## SOURCE PASSAGE
————————
Most assignments are not scored in an automated manner, and the number of staff is not unlimited.




Given the usual university budget and the going rate for overqualified, part-time, and temporary adjuncts, the staff is less limited than one might think.

Remote students and remote adjuncts--what do you need administrators for? Ah, yes, to collect the tuition, attend the luncheons, and issue the credentials.

It would at least put a small dent in the oversupply of Ph.D. holders in some fields.


Well if MIT/Stanford/Harvard are what they are because of the elitism of getting to study there, and the branding-power it brings to one's resume, it kinda seems obvious they will have 0 interest in have an unlimited supply of students/graduates, which surely would diminish/affect the branding power on a resume of any of those universities programs, if literally a lots of new graduates could be graduating from those schools.

Elitism works in a limited setting, probably not in an limited/open setting...


My point is that there is no supply-scarcity limit on university teaching positions. But you are correct that each university has a monopoly on their own brand, so they can restrict supply and raise prices up to the monopolistic competition limit (as the other universities are close substitutes). For the select few universities whose degrees are a Veblen good, the more they charge for their degrees and faculty positions (not just in tuition, but in time, application qualifications, and influence), the more they return in upper-class prestige (not just faculty pay and graduate earnings). You can't project that you only take the top 0.1%, if you admit 0.2% of all high-school graduates.

That prestige problem is especially dire with medical colleges in the US. The patient community (aka everybody) desires more numerous, cheaper, and better-distributed physicians, but the physician community desires higher-paying positions that are more costly to fill, with a remuneration premium for working in less desirable territories. So only some hospitals are teaching hospitals, and their residency programs have limited slots. (I think the Army/VA system could possibly break that cartel, by ordering qualified recruits that sign up for a longer term of service to become physicians, and routing their medical training outside of the civilian system. It would certainly drop ER visit prices when those stabilization specialists and trauma surgeons get their 20 and start to "retire" out to civilian jobs.)

If universities are going to order students and faculty to leave campus, they are removing a huge piece of their competitive advantage over universities that already have mature distance-learning programs, but with lower tuition. If MIT takes its campus off the table, the thing they have left is their brand name. That's enough to sustain them, specifically, but there aren't many other universities that could get away with it. The one just up Massachusetts Avenue, maybe, and a handful of others. And they still have to pay for grounds and facilities upkeep, even if they aren't using them as much.

Any other distance learning program could probably hire 1 remote adjunct for every 10-15 remote students and outdo "two sections of lecture hall plus office hours" tenured professors that have a 1:300 ratio. They can use some of the savings for cheap test proctors at distributed--and possibly also shared--evaluation sites. If every surplus Ph.D. can get a part-time remote teaching-support gig for 20 hours a week at $25/hour, they can still keep working the jobs they already have, that don't require their advanced degrees, because their graduate universities did not restrict Ph.D. output to just what the industry could bear.

A degree from MIT might open more interview doors, but there is less difference in switching between schools like Rose-Hulman and Georgia Tech. If campus location is no longer a factor, any student could study at any school. Schools that want to survive under such competition would have to bring down costs, fast.
————————
## DATASET EXCERPT
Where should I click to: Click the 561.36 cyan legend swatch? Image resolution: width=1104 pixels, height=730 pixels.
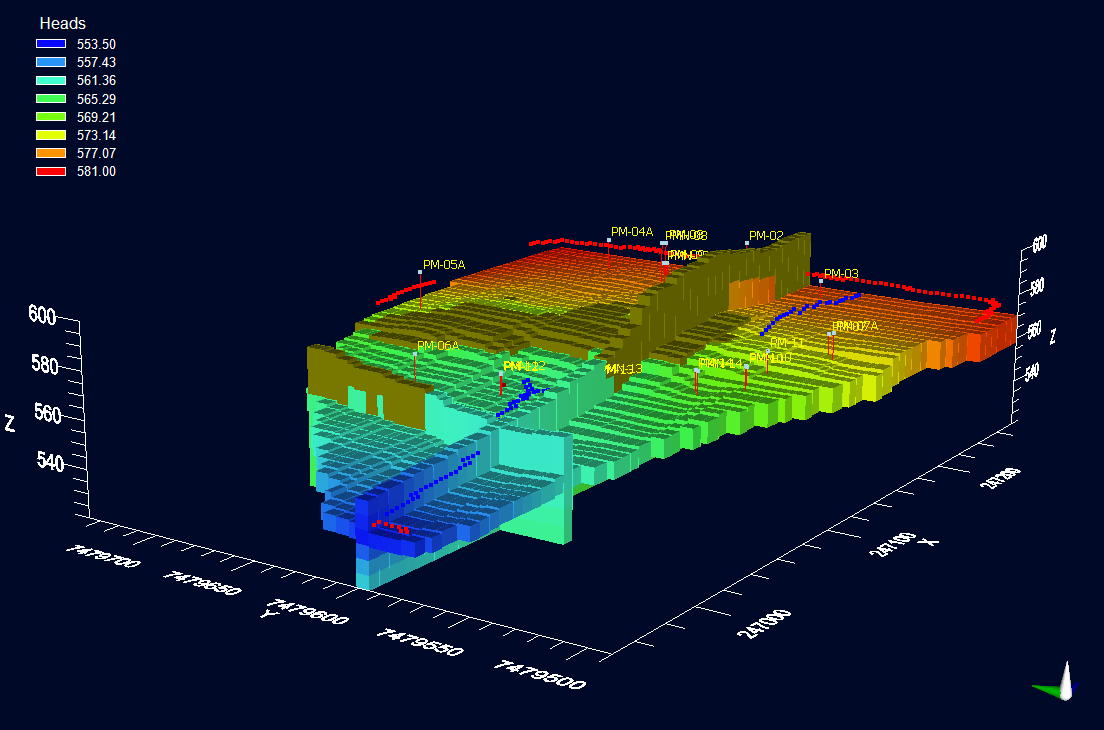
————————
## WHAT YOU WILL DO
Rewrite the university-teaching text from "It would at" to "an limited/open setting...", replacing "resume" with "CV".

## SOLUTION FOR THIS PROBLEM
It would at least put a small dent in the oversupply of Ph.D. holders in some fields.


Well if MIT/Stanford/Harvard are what they are because of the elitism of getting to study there, and the branding-power it brings to one's CV, it kinda seems obvious they will have 0 interest in have an unlimited supply of students/graduates, which surely would diminish/affect the branding power on a CV of any of those universities programs, if literally a lots of new graduates could be graduating from those schools.

Elitism works in a limited setting, probably not in an limited/open setting...